*** Opening Text segment ***

Monday, July 10, 2017

Beatriz at Dinner


★★★½ - A Review by Cameron Kanachki

Beatriz at Dinner is a film that is certain to have people who like it, people who hate it, & most importantly, a film that is certain to make people think long & hard about it.

The film focuses on Beatriz (played by Salma Hayek), a holistic practitioner in Los Angeles. Beatriz emigrated from Mexico a long time back. She has recently lost her pet goat, as her goat was murdered by a neighbor. She breaks down about this while giving a client, Kathy (played by Connie Britton), a massage before Kathy's dinner party involving a business venture. As Beatriz leaves, her car breaks down, so she must spend the night. Kathy's husband, Grant (played by David Warshofsky), initially objects, but reluctantly agrees.

The first group of guests arrive: Shannon (played by Chlöe Sevigny) & Alex (played by Jay Duplass).  Soon after, Doug Strutt (played by John Lithgow) & Jeana (played by Amy Landecker) arrive. It is revealed how Beatriz met Kathy & Grant: Beatriz helped Kathy & Grant's daughter, Tara, recover her strength after treatment for cancer.

Beatriz says that she knows Doug from somewhere, but she doesn't know where. The dinner is moderately peaceful, aside from a moment where Beatriz became agitated over his assumed involvement in a hotel construction in Mexico that ruined Beatriz's hometown.

But after dinner is where everything begins to unravel. As Doug mentions hunting in Africa, Beatriz becomes very angry. It is clear that their worlds will collide in a very huge way.

Salma Hayek & John Lithgow's powerful performances lead the way. They are the bedrock of this film, & ultimately, its saving grace.

Miguel Arteta's direction is solid, but underdeveloped. At some points, his intention feels unfocused.

*** Closing Text segment ***

# Assignment A
Retype the part of the Beatriz at Dinner review starting with "The first group" and going on through "ruined Beatriz's hometown.".
# Assignment B
According to the Beatriz at Dinner review, how did Beatriz lose her pet goat?

*** Opening Data under study ***

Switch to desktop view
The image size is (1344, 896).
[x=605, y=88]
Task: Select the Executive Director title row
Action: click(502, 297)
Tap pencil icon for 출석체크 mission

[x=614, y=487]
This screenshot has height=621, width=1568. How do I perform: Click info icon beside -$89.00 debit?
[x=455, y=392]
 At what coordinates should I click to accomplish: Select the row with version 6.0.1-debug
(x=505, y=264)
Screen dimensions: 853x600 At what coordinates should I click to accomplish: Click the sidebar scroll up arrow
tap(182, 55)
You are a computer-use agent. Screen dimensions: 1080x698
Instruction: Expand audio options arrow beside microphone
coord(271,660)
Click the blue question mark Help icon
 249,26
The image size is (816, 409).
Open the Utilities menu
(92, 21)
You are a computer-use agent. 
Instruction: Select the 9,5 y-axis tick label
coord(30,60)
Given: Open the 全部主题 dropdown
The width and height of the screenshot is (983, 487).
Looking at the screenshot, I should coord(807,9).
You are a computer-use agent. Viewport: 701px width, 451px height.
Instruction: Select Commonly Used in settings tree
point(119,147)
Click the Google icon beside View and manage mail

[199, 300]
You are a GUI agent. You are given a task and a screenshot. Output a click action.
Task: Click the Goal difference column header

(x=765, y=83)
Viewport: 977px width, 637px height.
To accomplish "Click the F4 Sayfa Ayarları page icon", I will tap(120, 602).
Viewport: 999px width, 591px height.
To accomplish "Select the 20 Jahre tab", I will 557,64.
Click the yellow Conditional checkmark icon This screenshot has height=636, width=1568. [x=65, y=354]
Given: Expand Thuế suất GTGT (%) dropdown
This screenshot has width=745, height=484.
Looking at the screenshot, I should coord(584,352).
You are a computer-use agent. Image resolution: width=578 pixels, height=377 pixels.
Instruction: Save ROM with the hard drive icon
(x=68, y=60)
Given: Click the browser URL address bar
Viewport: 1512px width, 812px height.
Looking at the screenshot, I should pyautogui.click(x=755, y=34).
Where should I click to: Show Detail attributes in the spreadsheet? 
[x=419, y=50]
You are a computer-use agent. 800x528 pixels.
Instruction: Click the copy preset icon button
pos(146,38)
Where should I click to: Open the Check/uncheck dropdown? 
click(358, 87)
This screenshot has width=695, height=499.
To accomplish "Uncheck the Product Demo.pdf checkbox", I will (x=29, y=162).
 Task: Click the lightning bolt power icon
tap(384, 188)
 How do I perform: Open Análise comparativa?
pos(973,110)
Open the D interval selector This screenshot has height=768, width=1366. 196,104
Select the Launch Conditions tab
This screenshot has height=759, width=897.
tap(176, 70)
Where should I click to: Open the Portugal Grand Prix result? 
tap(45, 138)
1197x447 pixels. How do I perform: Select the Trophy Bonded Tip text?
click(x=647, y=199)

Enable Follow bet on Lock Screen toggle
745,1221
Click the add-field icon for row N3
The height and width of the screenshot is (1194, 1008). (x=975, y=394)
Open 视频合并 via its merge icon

*** Closing Data under study ***

# Written answer A
The first group of guests arrive: Shannon (played by Chlöe Sevigny) & Alex (played by Jay Duplass).  Soon after, Doug Strutt (played by John Lithgow) & Jeana (played by Amy Landecker) arrive. It is revealed how Beatriz met Kathy & Grant: Beatriz helped Kathy & Grant's daughter, Tara, recover her strength after treatment for cancer.

Beatriz says that she knows Doug from somewhere, but she doesn't know where. The dinner is moderately peaceful, aside from a moment where Beatriz became agitated over his assumed involvement in a hotel construction in Mexico that ruined Beatriz's hometown.

# Written answer B
Her goat was murdered by a neighbor.